OBJECTIF 1
Dans le texte sur l'enseignement de la géométrie, à partir de quelle classe la géométrie devient-elle une matière distincte du dessin de formes ?
OBJECTIF 2
Prolongez le texte sur l'enseignement de la géométrie à la suite de sa dernière phrase.

===== TEXTE FOURNI =====

Les formes, la symétrie, la droite ou la courbe sont présentes dans l’enseignement dès le premier jour d’école, mais la géométrie en tant que matière séparée du dessin de formes apparaît dès la sixième classe lorsque les élèves ont environ 12 ans et entrent dans le pré-puberté.

Comment enseigner l’enfant à cet âge ? Que doit contenir une leçon idéale ? Un des principes par lequel le maître de classe se laissera guider est qu’une leçon doit être équilibrée. On doit s’adresser à l’être entier de l’enfant, à son sentiment, sa volonté, sa pensée. C’est seulement si on peut atteindre le sentiment de l’élève qu’il se liera au sujet et sera amené à s’impliquer par sa volonté dans le mouvement, dans l’acte, et seulement s’il sait exercer sa volonté que sa pensée s’éveillera et s’élargira de manière saine.

La géométrie commence au fond avec les premiers pas du petit enfant, lorsqu’il commence à intégrer l’espace. Elle est présente dans les comptines qui impliquent des jeux de doigts, dans les nombreux jeux de cercle ou encore dans les leçons de gymnastique, dans l’eurythmie, dans le dessin de formes, dans l’activité rythmique du matin et lorsqu’un enfant apprend à jouer du pipeau.

Les premières périodes de géométrie reprennent ces expériences corporelles en traitant des sujets comme les transformations géométriques tel que les symétries axiales, centrales, la rotation ou encore les équivalences d’aires. En s’appuyant sur les nombreuses expériences vécues dont l’enfant a plus ou moins conscience, cette démarche diffère évidemment beaucoup d’une démarche purement logique, qui à partir du point, de la droite et du plan sait bâtir un édifice dans laquelle chaque pierre soutient la suivante.

===== EXTRAITS DE DONNÉES =====

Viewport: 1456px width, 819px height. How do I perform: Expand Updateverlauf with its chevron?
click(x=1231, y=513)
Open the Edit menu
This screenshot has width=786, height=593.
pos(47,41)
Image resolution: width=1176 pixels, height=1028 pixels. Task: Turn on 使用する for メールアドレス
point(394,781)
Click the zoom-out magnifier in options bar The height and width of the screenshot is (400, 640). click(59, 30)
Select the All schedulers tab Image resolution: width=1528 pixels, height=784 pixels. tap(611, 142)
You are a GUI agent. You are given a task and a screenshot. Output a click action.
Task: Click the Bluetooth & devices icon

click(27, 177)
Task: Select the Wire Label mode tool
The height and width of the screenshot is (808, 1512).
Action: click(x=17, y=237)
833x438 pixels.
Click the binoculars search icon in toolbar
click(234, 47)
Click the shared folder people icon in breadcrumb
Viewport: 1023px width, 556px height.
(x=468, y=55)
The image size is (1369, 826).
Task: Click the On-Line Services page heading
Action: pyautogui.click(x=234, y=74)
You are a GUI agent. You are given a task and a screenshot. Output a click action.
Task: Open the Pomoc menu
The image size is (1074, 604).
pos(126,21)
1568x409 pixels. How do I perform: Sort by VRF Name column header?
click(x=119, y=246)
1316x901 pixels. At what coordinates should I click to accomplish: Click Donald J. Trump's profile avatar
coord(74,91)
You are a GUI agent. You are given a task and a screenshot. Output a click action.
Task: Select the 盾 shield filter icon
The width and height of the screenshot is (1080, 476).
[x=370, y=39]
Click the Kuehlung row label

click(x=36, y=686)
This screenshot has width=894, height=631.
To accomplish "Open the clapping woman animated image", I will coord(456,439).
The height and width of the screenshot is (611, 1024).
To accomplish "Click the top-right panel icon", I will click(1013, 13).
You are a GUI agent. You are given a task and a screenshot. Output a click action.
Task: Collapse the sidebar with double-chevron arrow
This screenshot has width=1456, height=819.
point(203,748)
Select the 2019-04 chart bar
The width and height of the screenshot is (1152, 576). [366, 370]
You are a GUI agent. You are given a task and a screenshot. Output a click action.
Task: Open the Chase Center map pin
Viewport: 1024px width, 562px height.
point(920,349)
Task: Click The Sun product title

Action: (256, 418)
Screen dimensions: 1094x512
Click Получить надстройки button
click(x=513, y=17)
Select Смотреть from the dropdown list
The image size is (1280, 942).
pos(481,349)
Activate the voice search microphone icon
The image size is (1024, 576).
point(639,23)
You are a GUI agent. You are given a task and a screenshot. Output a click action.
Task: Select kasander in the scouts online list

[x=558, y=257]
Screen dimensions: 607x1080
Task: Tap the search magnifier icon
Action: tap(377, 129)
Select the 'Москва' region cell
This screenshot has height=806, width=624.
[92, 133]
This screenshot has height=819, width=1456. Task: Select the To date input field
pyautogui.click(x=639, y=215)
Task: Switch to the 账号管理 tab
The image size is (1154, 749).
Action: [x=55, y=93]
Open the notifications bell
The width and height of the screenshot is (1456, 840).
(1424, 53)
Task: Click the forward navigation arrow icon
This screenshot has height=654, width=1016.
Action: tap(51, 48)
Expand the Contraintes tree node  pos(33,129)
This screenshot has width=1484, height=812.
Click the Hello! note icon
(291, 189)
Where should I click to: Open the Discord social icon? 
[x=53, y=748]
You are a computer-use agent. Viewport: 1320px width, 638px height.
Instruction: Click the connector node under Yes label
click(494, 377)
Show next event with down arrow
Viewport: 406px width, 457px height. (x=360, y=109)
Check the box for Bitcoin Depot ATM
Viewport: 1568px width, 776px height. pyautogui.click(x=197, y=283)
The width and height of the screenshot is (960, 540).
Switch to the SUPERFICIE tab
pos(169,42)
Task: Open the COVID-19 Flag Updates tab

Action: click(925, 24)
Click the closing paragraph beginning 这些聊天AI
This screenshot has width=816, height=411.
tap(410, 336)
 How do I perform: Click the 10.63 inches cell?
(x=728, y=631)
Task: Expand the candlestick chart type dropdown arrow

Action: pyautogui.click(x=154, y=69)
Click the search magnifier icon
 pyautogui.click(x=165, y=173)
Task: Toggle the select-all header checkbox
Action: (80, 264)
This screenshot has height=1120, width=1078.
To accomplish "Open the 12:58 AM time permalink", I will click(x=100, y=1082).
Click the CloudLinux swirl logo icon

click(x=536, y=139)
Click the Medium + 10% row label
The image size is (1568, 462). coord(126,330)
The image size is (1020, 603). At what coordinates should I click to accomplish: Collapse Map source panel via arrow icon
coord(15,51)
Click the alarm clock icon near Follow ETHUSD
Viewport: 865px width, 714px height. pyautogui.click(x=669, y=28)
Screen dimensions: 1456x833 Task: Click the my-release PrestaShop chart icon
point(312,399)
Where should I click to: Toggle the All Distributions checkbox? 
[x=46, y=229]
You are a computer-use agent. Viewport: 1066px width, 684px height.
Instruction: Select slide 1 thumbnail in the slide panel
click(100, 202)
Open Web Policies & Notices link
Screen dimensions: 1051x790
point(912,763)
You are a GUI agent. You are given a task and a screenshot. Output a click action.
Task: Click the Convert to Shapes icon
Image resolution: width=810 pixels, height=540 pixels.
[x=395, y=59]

=====

RÉPONSE RÉDIGÉE 1
Elle le devient dès la sixième classe, quand les élèves ont environ 12 ans.

RÉPONSE RÉDIGÉE 2
Les différentes symétries sont un sujet qui se prête particulièrement bien à cette première rencontre avec la géométrie. En deuxième classe, l’enfant exerce déjà son sens de l’équilibre par le dessin de symétrie. Il peut être thérapeutique pour l’élève rencontrant des difficultés de latéralisation, qui ne sait pas très bien s’orienter par rapport à l’axe sagittal, qui ne distingue pas nettement gauche et droite. La symétrie est donc un thème qui se prête particulièrement bien au passage du dessin de formes à la construction géométrique.

La symétrie est un sujet de l’enseignement non seulement parce qu’elle est accessible, mais parce qu’elle est profondément enracinée dans la nature humaine. Notre squelette a une symétrie axiale. Et notre vie d’être humain se joue dans la symétrie et l’asymétrie.

En sixième ou septième classe, on ne l’abordera plus seulement comme on l’aura fait pour le dessin de formes, d’un point de vue d’équilibre, de proportions et d’harmonie. Après avoir construit une figure symétrique précise à l’aide de la règle et du compas, les élèves constateront qu’à l’évidence les longueurs des segments, les angles et les surfaces sont conservés par la symétrie, mais que le sens de l’orientation change.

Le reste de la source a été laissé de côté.